Mohon tunggu...
Arif Burhan
Arif Burhan Mohon Tunggu... profesional -

Aku adalah ....

Selanjutnya

Tutup

Fiksiana

Pengakuan Biduan

1 September 2014   09:49 Diperbarui: 18 Juni 2015   01:56 121
+
Laporkan Konten
Laporkan Akun
Kompasiana adalah platform blog. Konten ini menjadi tanggung jawab bloger dan tidak mewakili pandangan redaksi Kompas.
Lihat foto
Bagikan ide kreativitasmu dalam bentuk konten di Kompasiana | Sumber gambar: Freepik

BAGIAN I

LAHIRNYA RESAH

Hujan lebat pertengahan Januari. Suara guntur menggelegar. Petir yang menyusul menyambar melintang pukang. Langit gelap sesekali kekuningan seperti dirambati sengatan listrik. Pohon-pohon bergelayut, daun-daun tua jatuh, dahan gemeretak terbawa angin besar.
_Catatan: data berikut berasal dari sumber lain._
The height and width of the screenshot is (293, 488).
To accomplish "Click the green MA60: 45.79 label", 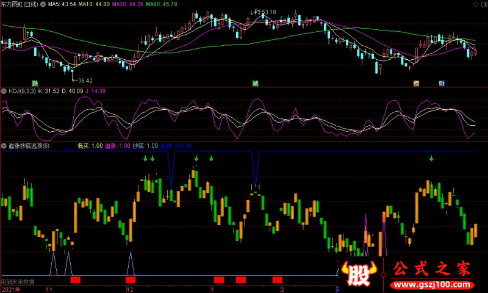I will coord(162,4).
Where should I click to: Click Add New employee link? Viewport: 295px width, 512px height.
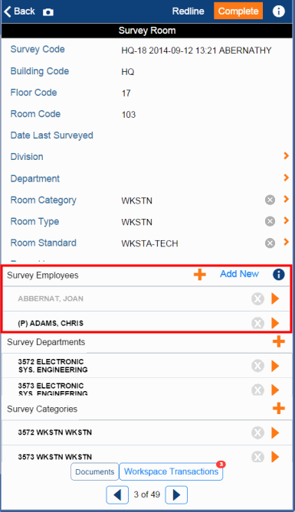coord(239,274)
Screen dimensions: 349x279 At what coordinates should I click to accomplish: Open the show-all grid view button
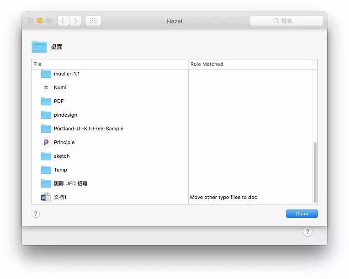[93, 21]
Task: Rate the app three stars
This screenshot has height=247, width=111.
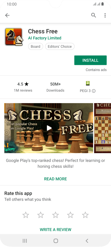Action: tap(55, 215)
Dusun Badran malam hari itu, seperti membawa firasat buruk bagi warga yang biasanya nyenyak tidur dalam sunyi sepi.

Bayi perempuan itu lahir dalam diam ibunya. Pendarahan yang hebat memaksakan agar selamanya Si Ibu menutup mata saat seorang dukun perempuan berhasil menarik seorang bayi dari rahimnya.
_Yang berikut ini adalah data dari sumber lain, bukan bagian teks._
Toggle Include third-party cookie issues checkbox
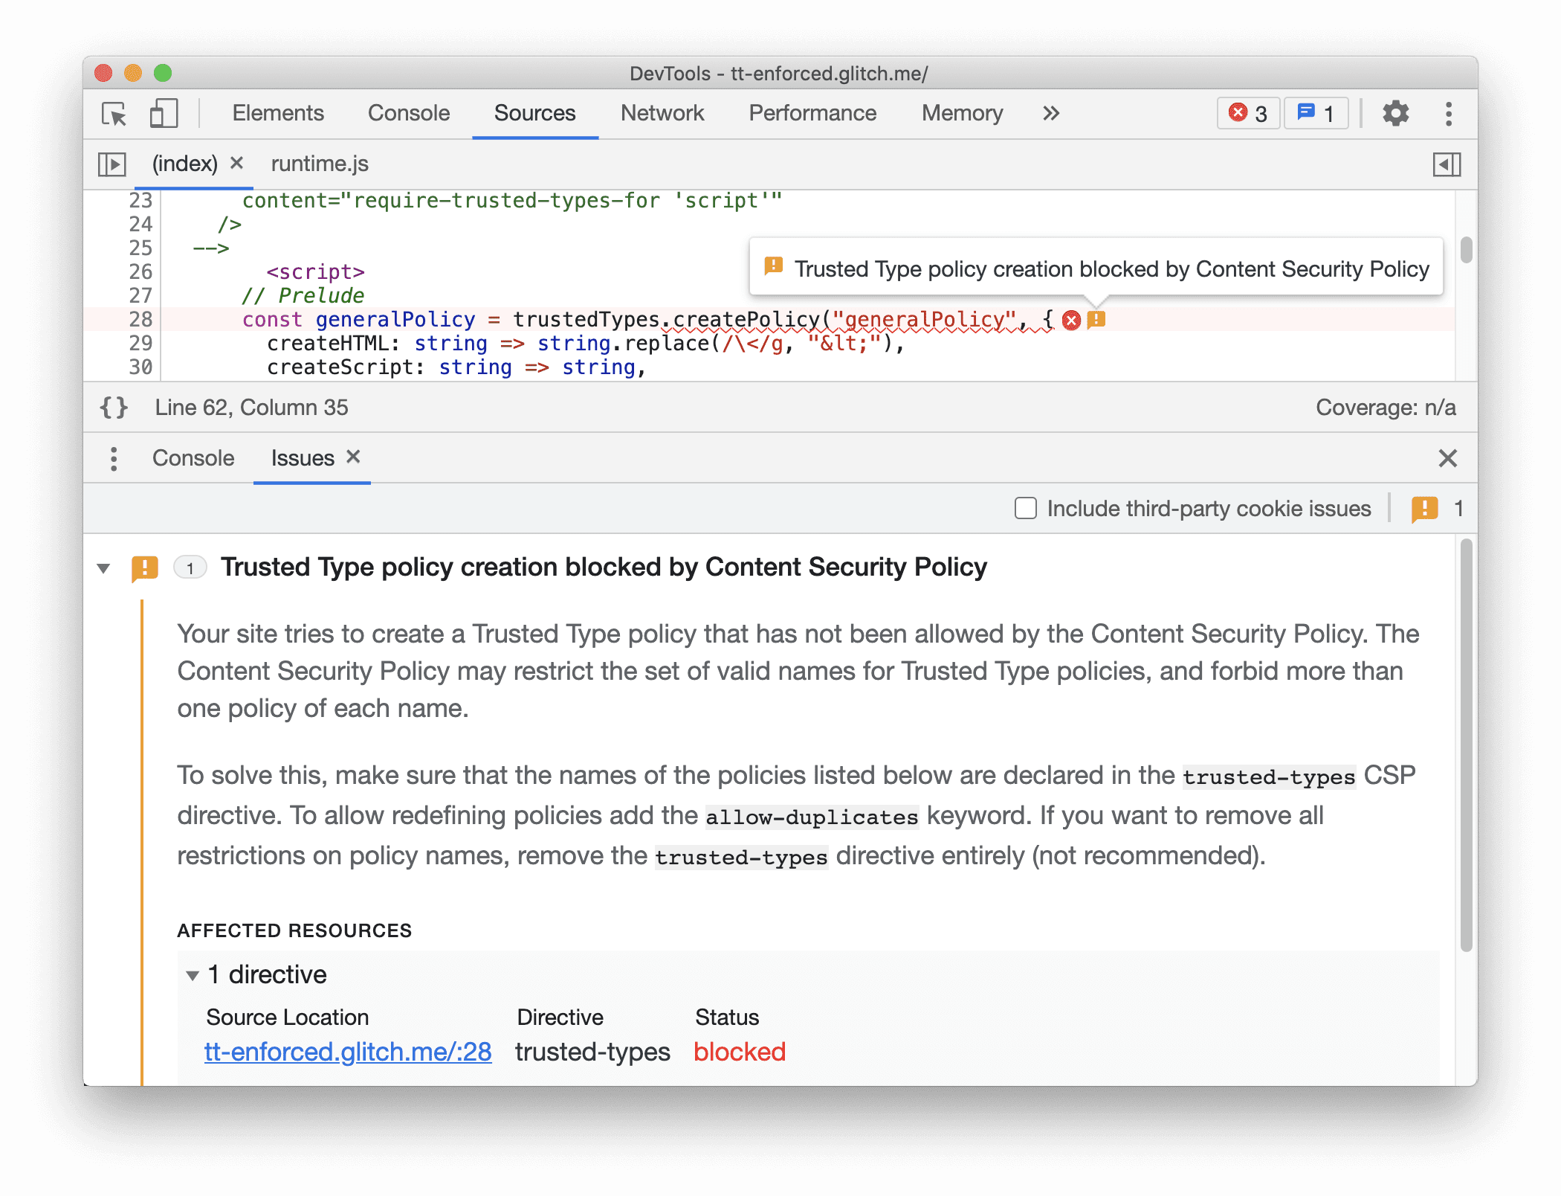The height and width of the screenshot is (1196, 1561). 1024,507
”Bayinya selamat, namun Ibu Isah meninggal!”, kata dukun.

Mendengar perkataan dukun perempuan itu, sontak ekspresi nyinyir wajah para tetangga yang datang berkerumun menyiratkan duka mendalam. Mereka seperti ikut mati melihat ironi bayi yang lahir dengan menggantikan nyawa ibunya. Sejenak tercipta hening di sekitar rumah bambu tempat tinggal Ibu yang mati karena melahirkan itu, terkecuali tangisan bayi yang melengking sendiri.

Resah Pertiwi, begitu saja kelak nama bayi itu. Resah Pertiwi nama yang lahir dari kenyataan. Resah Pertiwi nama yang besar dalam keadaan labil akibat dilema lahirnya bocah dan matinya Ibunda. Resah sosok bayi yang dimandikan manakala ibunya dikuburkan. Resah tumbuh dalam Piatu.
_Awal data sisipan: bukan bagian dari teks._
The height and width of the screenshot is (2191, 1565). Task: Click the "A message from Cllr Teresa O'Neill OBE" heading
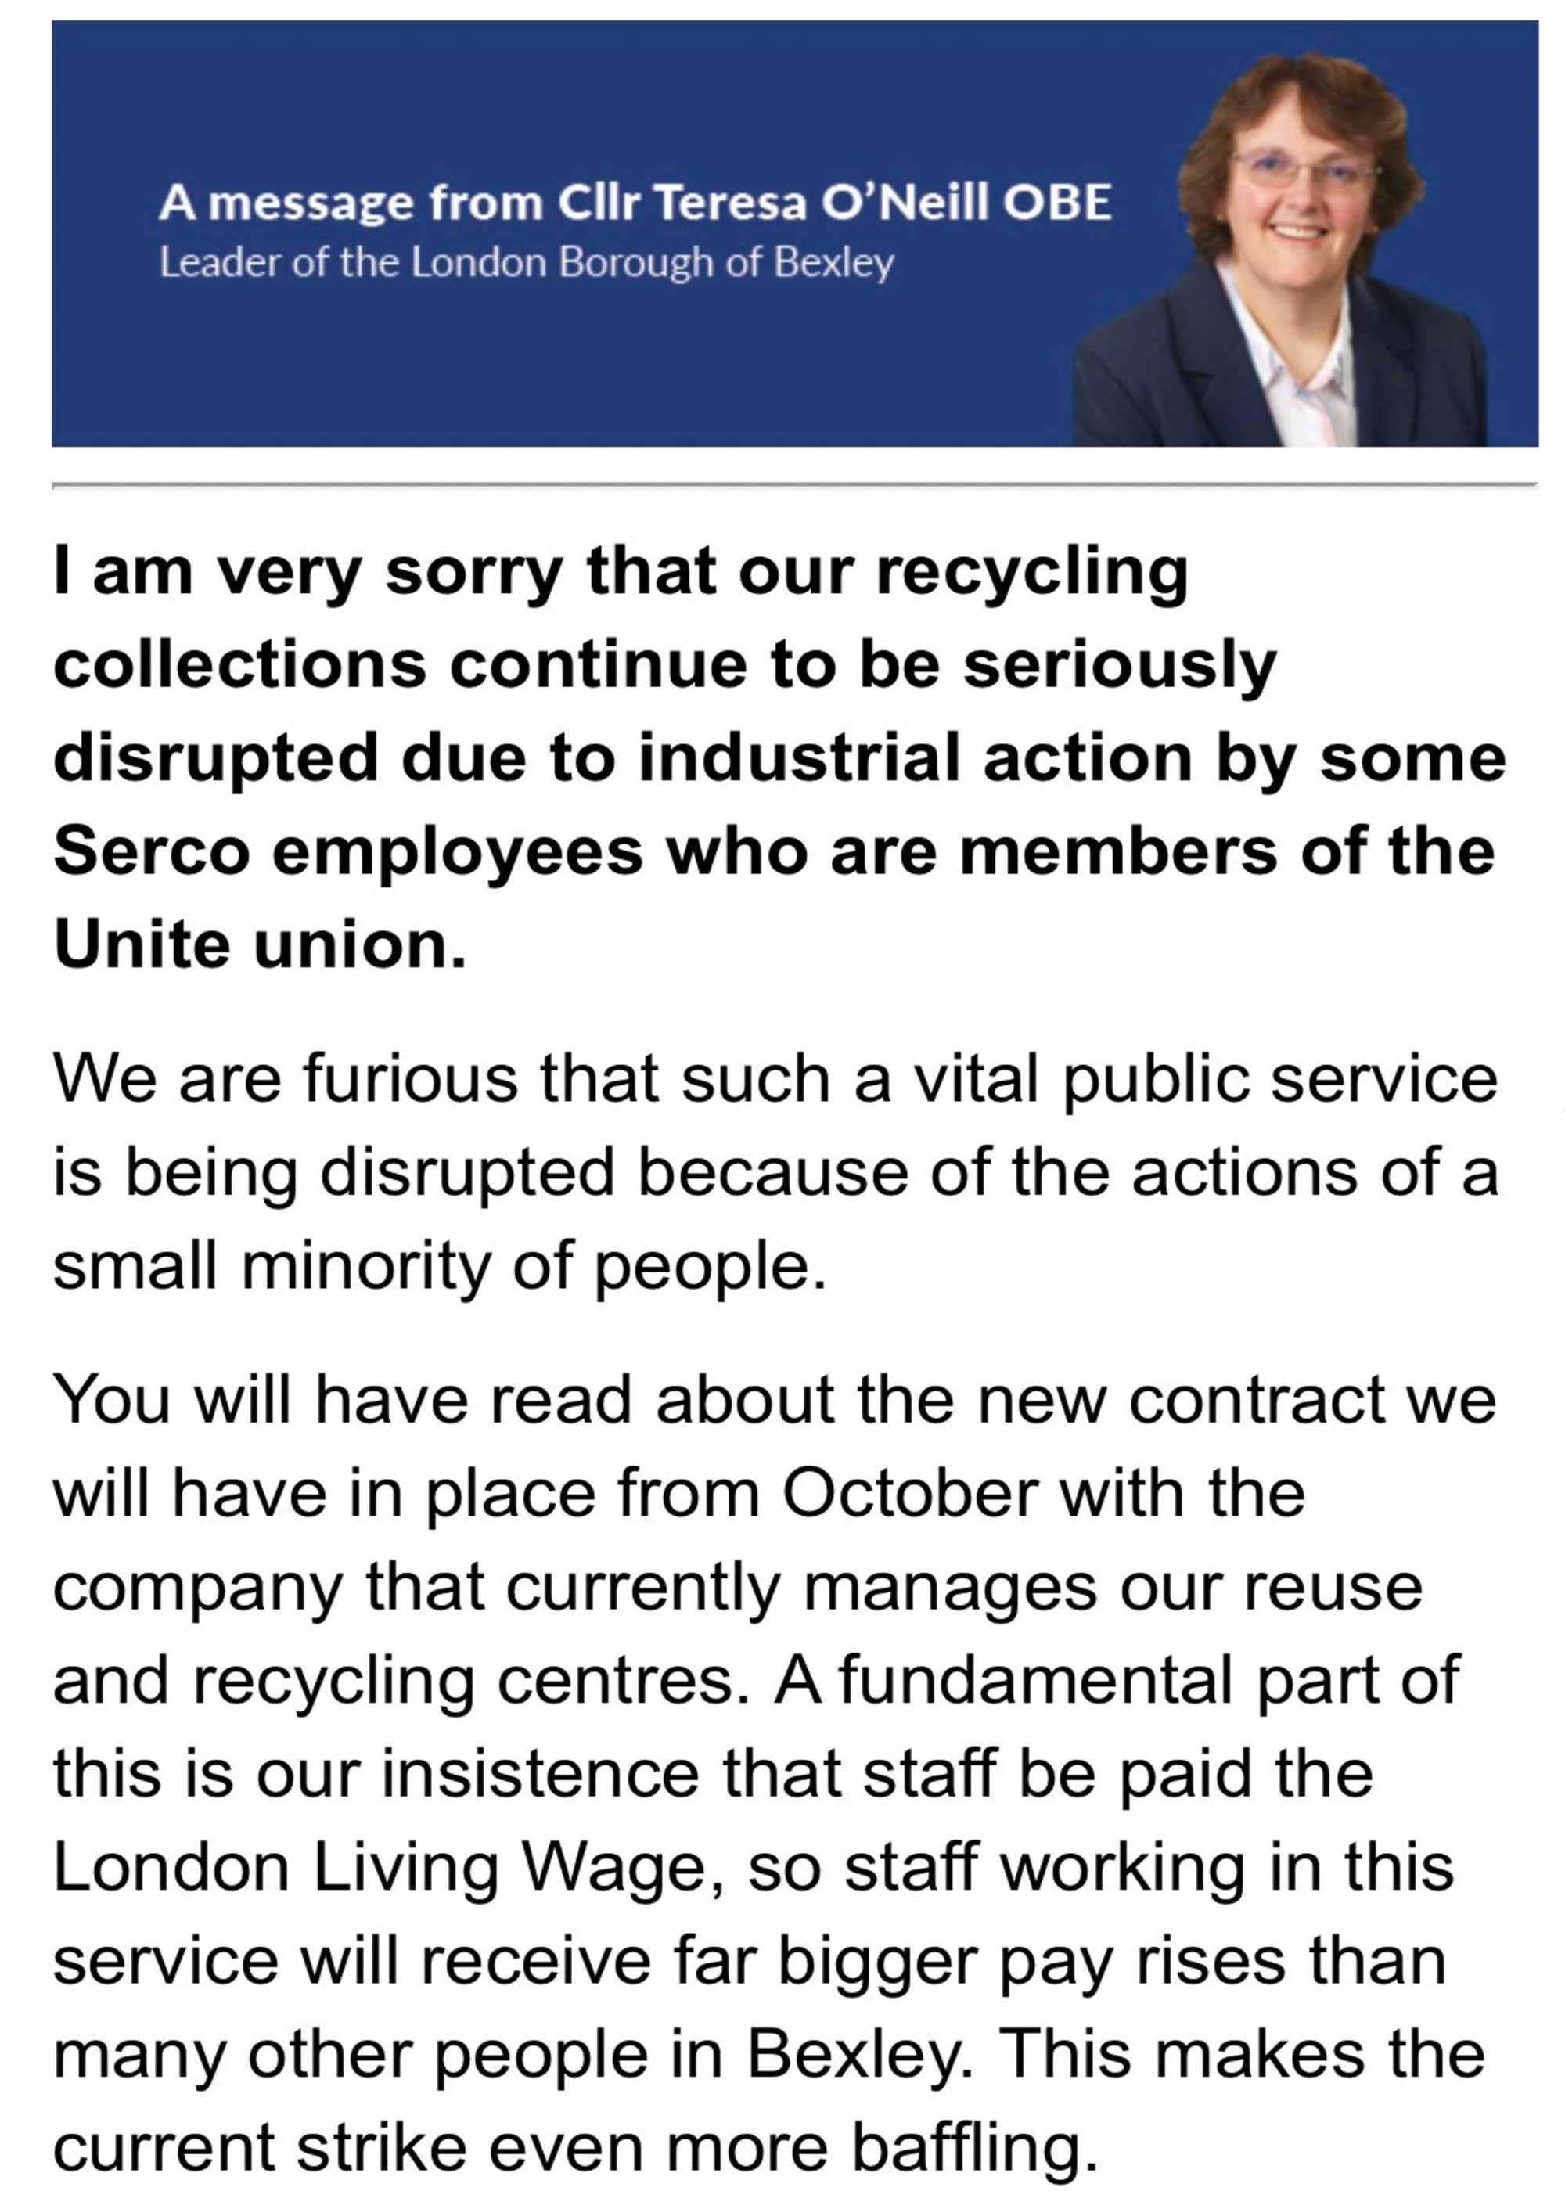click(635, 203)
Kematian Isah, baru diterima Parmo sehabis Shubuh. Parmo saat itu tengah merantau kerja di Jakarta bersama rombongan proyek di desanya. Lek Man adalah seorang mandor proyek sekaligus orang yang ditelepon oleh orang desa agar mendesak Parmo segera pulang ke desa. Seperti adatnya orang kampung kalau meninggal, sebagai keluarga Parmo harus pulang menghormati jenazah isterinya sebelum dikuburkan. Dan itu artinya Ia harus meninggalkan pekerjaan di proyek.

"Mo, ada kabar kurang baik dari kampung?", tukas Kang Man.

"Kabar apa kang?", jawab Parmo menimpali.

"Isterimu 'kan hamil, aku tadi dikabari orang kampung agar kau pulang karena kondisinya kritis", Jawab Kang Man, dengan nada sedikit hati-hati.

"Tapi sejak saya pamitan ke sini, sehat kok Kang. Bahkan kata dukun, tidak ada masalah, bu bidan kampungpun juga bilang normal". Jawab Parmo, kuatir.

"Ah, kau harus segera pulang pokoknya, ini penting. Dan untuk kebutuhan uang transportasimu selama di kampung aku sebagai mandor yang tanggung. Sementara pekerjaanmu, biarlah Udin yang melanjutkan. Yang penting besok pagi-pagi benar kau harus sudah dalam perjalanan ke kampung", jawab Lek Man dengan nada tinggi.

"Iya, kang terima kasih.", Jawab Parmo, pasrah.

***

Bus yang membawa Parmo melaju layu dari terminal Lebak Bulus menuju Semarang. Sementara suasana hati Parmo cemas. Ia ingin segera sampai di rumah dan mengetahui apa yang terjadi pada Isah. Tak lama kemudian ia mengambil sebungkus rokok kretek dari kantong celananya, “hff.. fuhh”, muncul suara dari bibir Parmo. Dari bibirnya yang kering keluar asap rokok kretek yang dibakar. Ya, Parmo hanya bisa pasrah. Dan dalam kepasrahan lelaki kampung itu hanya mengenal merokok. Rokok adalah satu-satunya cara mengatasi masalah, dan menyelesaikan masalah.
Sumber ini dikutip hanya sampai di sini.